#### Supplied data

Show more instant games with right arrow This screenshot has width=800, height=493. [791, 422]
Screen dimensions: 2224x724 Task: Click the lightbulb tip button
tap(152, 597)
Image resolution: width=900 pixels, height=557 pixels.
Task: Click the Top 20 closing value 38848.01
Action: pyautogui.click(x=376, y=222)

########

Task brief
Print the listing's lines verbatim, from the line containing "Screen dimensions: 2224x724" through the final line of the listing, including both of those lines.

Solution
Screen dimensions: 2224x724 Task: Click the lightbulb tip button
tap(152, 597)
Image resolution: width=900 pixels, height=557 pixels.
Task: Click the Top 20 closing value 38848.01
Action: pyautogui.click(x=376, y=222)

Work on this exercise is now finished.